▶ What the task asks
Extract each record and reproduce it exactly.

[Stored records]

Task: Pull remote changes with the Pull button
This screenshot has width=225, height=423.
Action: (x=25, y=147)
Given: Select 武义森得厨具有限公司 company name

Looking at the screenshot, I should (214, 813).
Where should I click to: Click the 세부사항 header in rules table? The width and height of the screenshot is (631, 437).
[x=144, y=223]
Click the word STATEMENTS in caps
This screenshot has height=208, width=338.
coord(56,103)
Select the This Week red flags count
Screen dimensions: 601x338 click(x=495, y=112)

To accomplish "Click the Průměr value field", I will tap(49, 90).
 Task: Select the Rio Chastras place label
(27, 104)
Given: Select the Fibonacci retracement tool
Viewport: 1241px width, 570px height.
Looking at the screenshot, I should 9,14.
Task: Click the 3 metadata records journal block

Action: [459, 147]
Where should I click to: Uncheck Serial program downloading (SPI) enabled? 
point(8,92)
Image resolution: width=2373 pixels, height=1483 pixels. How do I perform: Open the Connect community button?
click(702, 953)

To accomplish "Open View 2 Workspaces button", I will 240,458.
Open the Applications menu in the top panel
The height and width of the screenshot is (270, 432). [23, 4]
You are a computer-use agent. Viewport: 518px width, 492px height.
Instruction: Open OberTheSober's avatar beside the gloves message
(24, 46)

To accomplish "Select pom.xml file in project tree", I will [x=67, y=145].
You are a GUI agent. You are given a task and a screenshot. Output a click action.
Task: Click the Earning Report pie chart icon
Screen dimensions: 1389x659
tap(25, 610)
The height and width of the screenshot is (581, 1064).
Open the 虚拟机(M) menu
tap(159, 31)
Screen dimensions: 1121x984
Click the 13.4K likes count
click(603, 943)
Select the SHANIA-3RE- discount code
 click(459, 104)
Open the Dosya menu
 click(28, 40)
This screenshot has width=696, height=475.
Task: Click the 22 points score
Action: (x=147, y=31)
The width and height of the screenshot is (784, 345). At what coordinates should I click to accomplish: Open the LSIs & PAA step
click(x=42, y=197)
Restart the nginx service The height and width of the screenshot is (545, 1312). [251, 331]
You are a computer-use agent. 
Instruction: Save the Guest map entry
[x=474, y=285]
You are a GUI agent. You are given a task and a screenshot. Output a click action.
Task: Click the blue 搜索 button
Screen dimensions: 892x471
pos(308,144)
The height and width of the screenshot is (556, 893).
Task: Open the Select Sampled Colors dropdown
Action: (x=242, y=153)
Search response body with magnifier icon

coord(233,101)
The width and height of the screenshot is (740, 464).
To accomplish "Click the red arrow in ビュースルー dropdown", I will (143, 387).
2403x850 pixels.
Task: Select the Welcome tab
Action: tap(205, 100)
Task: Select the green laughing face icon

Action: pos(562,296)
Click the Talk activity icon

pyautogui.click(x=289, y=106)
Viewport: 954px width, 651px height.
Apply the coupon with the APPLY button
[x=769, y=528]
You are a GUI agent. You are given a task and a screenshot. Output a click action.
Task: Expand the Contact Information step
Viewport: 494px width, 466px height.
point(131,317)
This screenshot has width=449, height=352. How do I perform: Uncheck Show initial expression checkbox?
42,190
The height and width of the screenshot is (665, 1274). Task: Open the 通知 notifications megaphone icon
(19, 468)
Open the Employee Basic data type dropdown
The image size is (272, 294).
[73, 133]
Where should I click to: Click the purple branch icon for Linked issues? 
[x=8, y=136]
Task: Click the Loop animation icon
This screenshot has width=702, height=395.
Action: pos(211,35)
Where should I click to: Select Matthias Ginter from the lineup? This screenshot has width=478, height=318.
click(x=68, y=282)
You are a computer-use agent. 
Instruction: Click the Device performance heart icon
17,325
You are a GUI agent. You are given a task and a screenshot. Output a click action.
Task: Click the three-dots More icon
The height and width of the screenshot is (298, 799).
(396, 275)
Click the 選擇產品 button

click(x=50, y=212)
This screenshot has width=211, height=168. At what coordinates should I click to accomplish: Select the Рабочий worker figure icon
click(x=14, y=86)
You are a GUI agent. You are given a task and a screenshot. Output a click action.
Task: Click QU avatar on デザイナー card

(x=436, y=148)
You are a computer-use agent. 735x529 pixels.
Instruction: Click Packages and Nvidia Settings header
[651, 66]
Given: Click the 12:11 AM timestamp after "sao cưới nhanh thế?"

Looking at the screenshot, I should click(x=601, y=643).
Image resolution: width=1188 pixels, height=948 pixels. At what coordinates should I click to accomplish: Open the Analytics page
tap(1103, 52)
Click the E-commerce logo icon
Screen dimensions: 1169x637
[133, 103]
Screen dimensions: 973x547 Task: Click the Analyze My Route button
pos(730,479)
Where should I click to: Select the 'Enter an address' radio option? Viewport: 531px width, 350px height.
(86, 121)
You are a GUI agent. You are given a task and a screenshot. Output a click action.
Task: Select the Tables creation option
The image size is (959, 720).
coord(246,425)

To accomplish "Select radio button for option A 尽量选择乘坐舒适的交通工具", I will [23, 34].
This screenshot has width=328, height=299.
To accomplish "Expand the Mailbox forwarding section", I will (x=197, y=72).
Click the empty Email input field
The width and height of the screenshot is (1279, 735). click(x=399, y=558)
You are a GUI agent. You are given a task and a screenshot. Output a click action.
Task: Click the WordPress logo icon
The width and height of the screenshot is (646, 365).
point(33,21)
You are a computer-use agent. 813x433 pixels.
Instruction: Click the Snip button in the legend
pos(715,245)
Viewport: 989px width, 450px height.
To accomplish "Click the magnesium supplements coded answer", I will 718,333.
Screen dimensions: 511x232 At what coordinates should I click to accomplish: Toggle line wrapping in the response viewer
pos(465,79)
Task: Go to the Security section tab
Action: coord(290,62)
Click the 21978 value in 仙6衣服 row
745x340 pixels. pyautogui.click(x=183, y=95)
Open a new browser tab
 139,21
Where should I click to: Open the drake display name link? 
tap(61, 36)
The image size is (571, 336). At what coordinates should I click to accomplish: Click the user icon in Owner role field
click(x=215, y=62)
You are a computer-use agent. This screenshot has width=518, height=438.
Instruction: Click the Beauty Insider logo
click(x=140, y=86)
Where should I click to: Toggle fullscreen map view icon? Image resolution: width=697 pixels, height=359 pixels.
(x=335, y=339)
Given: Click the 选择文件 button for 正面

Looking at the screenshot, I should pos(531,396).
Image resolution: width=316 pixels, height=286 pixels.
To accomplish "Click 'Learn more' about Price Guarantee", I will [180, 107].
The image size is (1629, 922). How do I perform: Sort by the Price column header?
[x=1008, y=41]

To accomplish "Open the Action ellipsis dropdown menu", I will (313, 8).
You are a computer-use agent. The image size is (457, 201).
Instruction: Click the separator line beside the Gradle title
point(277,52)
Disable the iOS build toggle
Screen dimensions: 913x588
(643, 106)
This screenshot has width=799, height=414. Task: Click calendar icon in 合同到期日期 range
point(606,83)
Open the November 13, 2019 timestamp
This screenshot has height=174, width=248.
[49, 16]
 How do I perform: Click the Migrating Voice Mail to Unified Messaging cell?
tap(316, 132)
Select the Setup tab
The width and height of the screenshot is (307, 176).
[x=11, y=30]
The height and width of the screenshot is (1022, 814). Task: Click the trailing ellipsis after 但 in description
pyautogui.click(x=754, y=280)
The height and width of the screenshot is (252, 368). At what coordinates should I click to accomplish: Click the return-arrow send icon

▶ Answer to the exercise
Task: Pull remote changes with the Pull button
This screenshot has width=225, height=423.
Action: (x=25, y=147)
Given: Select 武义森得厨具有限公司 company name

Looking at the screenshot, I should (214, 813).
Where should I click to: Click the 세부사항 header in rules table? The width and height of the screenshot is (631, 437).
[x=144, y=223]
Click the word STATEMENTS in caps
This screenshot has height=208, width=338.
coord(56,103)
Select the This Week red flags count
Screen dimensions: 601x338 click(x=495, y=112)

To accomplish "Click the Průměr value field", I will tap(49, 90).
 Task: Select the Rio Chastras place label
(27, 104)
Given: Select the Fibonacci retracement tool
Viewport: 1241px width, 570px height.
Looking at the screenshot, I should 9,14.
Task: Click the 3 metadata records journal block

Action: [459, 147]
Where should I click to: Uncheck Serial program downloading (SPI) enabled? 
point(8,92)
Image resolution: width=2373 pixels, height=1483 pixels. How do I perform: Open the Connect community button?
click(702, 953)

To accomplish "Open View 2 Workspaces button", I will 240,458.
Open the Applications menu in the top panel
The height and width of the screenshot is (270, 432). [23, 4]
You are a computer-use agent. Viewport: 518px width, 492px height.
Instruction: Open OberTheSober's avatar beside the gloves message
(24, 46)

To accomplish "Select pom.xml file in project tree", I will [x=67, y=145].
You are a GUI agent. You are given a task and a screenshot. Output a click action.
Task: Click the Earning Report pie chart icon
Screen dimensions: 1389x659
tap(25, 610)
The height and width of the screenshot is (581, 1064).
Open the 虚拟机(M) menu
tap(159, 31)
Screen dimensions: 1121x984
Click the 13.4K likes count
click(603, 943)
Select the SHANIA-3RE- discount code
 click(459, 104)
Open the Dosya menu
 click(28, 40)
This screenshot has width=696, height=475.
Task: Click the 22 points score
Action: (x=147, y=31)
The width and height of the screenshot is (784, 345). At what coordinates should I click to accomplish: Open the LSIs & PAA step
click(x=42, y=197)
Restart the nginx service The height and width of the screenshot is (545, 1312). [251, 331]
You are a computer-use agent. 
Instruction: Save the Guest map entry
[x=474, y=285]
You are a GUI agent. You are given a task and a screenshot. Output a click action.
Task: Click the blue 搜索 button
Screen dimensions: 892x471
pos(308,144)
The height and width of the screenshot is (556, 893).
Task: Open the Select Sampled Colors dropdown
Action: (x=242, y=153)
Search response body with magnifier icon

coord(233,101)
The width and height of the screenshot is (740, 464).
To accomplish "Click the red arrow in ビュースルー dropdown", I will (143, 387).
2403x850 pixels.
Task: Select the Welcome tab
Action: tap(205, 100)
Task: Select the green laughing face icon

Action: pos(562,296)
Click the Talk activity icon

pyautogui.click(x=289, y=106)
Viewport: 954px width, 651px height.
Apply the coupon with the APPLY button
[x=769, y=528]
You are a GUI agent. You are given a task and a screenshot. Output a click action.
Task: Expand the Contact Information step
Viewport: 494px width, 466px height.
point(131,317)
This screenshot has width=449, height=352. How do I perform: Uncheck Show initial expression checkbox?
42,190
The height and width of the screenshot is (665, 1274). Task: Open the 通知 notifications megaphone icon
(19, 468)
Open the Employee Basic data type dropdown
The image size is (272, 294).
[73, 133]
Where should I click to: Click the purple branch icon for Linked issues? 
[x=8, y=136]
Task: Click the Loop animation icon
This screenshot has width=702, height=395.
Action: pos(211,35)
Where should I click to: Select Matthias Ginter from the lineup? This screenshot has width=478, height=318.
click(x=68, y=282)
You are a computer-use agent. 
Instruction: Click the Device performance heart icon
17,325
You are a GUI agent. You are given a task and a screenshot. Output a click action.
Task: Click the three-dots More icon
The height and width of the screenshot is (298, 799).
(396, 275)
Click the 選擇產品 button

click(x=50, y=212)
This screenshot has width=211, height=168. At what coordinates should I click to accomplish: Select the Рабочий worker figure icon
click(x=14, y=86)
You are a GUI agent. You are given a task and a screenshot. Output a click action.
Task: Click QU avatar on デザイナー card

(x=436, y=148)
You are a computer-use agent. 735x529 pixels.
Instruction: Click Packages and Nvidia Settings header
[651, 66]
Given: Click the 12:11 AM timestamp after "sao cưới nhanh thế?"

Looking at the screenshot, I should click(x=601, y=643).
Image resolution: width=1188 pixels, height=948 pixels. At what coordinates should I click to accomplish: Open the Analytics page
tap(1103, 52)
Click the E-commerce logo icon
Screen dimensions: 1169x637
[133, 103]
Screen dimensions: 973x547 Task: Click the Analyze My Route button
pos(730,479)
Where should I click to: Select the 'Enter an address' radio option? Viewport: 531px width, 350px height.
(86, 121)
You are a GUI agent. You are given a task and a screenshot. Output a click action.
Task: Select the Tables creation option
The image size is (959, 720).
coord(246,425)

To accomplish "Select radio button for option A 尽量选择乘坐舒适的交通工具", I will [23, 34].
This screenshot has width=328, height=299.
To accomplish "Expand the Mailbox forwarding section", I will (x=197, y=72).
Click the empty Email input field
The width and height of the screenshot is (1279, 735). click(x=399, y=558)
You are a GUI agent. You are given a task and a screenshot. Output a click action.
Task: Click the WordPress logo icon
The width and height of the screenshot is (646, 365).
point(33,21)
You are a computer-use agent. 813x433 pixels.
Instruction: Click the Snip button in the legend
pos(715,245)
Viewport: 989px width, 450px height.
To accomplish "Click the magnesium supplements coded answer", I will 718,333.
Screen dimensions: 511x232 At what coordinates should I click to accomplish: Toggle line wrapping in the response viewer
pos(465,79)
Task: Go to the Security section tab
Action: coord(290,62)
Click the 21978 value in 仙6衣服 row
745x340 pixels. pyautogui.click(x=183, y=95)
Open a new browser tab
 139,21
Where should I click to: Open the drake display name link? 
tap(61, 36)
The image size is (571, 336). At what coordinates should I click to accomplish: Click the user icon in Owner role field
click(x=215, y=62)
You are a computer-use agent. This screenshot has width=518, height=438.
Instruction: Click the Beauty Insider logo
click(x=140, y=86)
Where should I click to: Toggle fullscreen map view icon? Image resolution: width=697 pixels, height=359 pixels.
(x=335, y=339)
Given: Click the 选择文件 button for 正面

Looking at the screenshot, I should pos(531,396).
Image resolution: width=316 pixels, height=286 pixels.
To accomplish "Click 'Learn more' about Price Guarantee", I will [180, 107].
The image size is (1629, 922). How do I perform: Sort by the Price column header?
[x=1008, y=41]

To accomplish "Open the Action ellipsis dropdown menu", I will (313, 8).
You are a computer-use agent. The image size is (457, 201).
Instruction: Click the separator line beside the Gradle title
point(277,52)
Disable the iOS build toggle
Screen dimensions: 913x588
(643, 106)
This screenshot has width=799, height=414. Task: Click calendar icon in 合同到期日期 range
point(606,83)
Open the November 13, 2019 timestamp
This screenshot has height=174, width=248.
[49, 16]
 How do I perform: Click the Migrating Voice Mail to Unified Messaging cell?
tap(316, 132)
Select the Setup tab
The width and height of the screenshot is (307, 176).
[x=11, y=30]
The height and width of the screenshot is (1022, 814). Task: Click the trailing ellipsis after 但 in description
pyautogui.click(x=754, y=280)
The height and width of the screenshot is (252, 368). At what coordinates should I click to accomplish: Click the return-arrow send icon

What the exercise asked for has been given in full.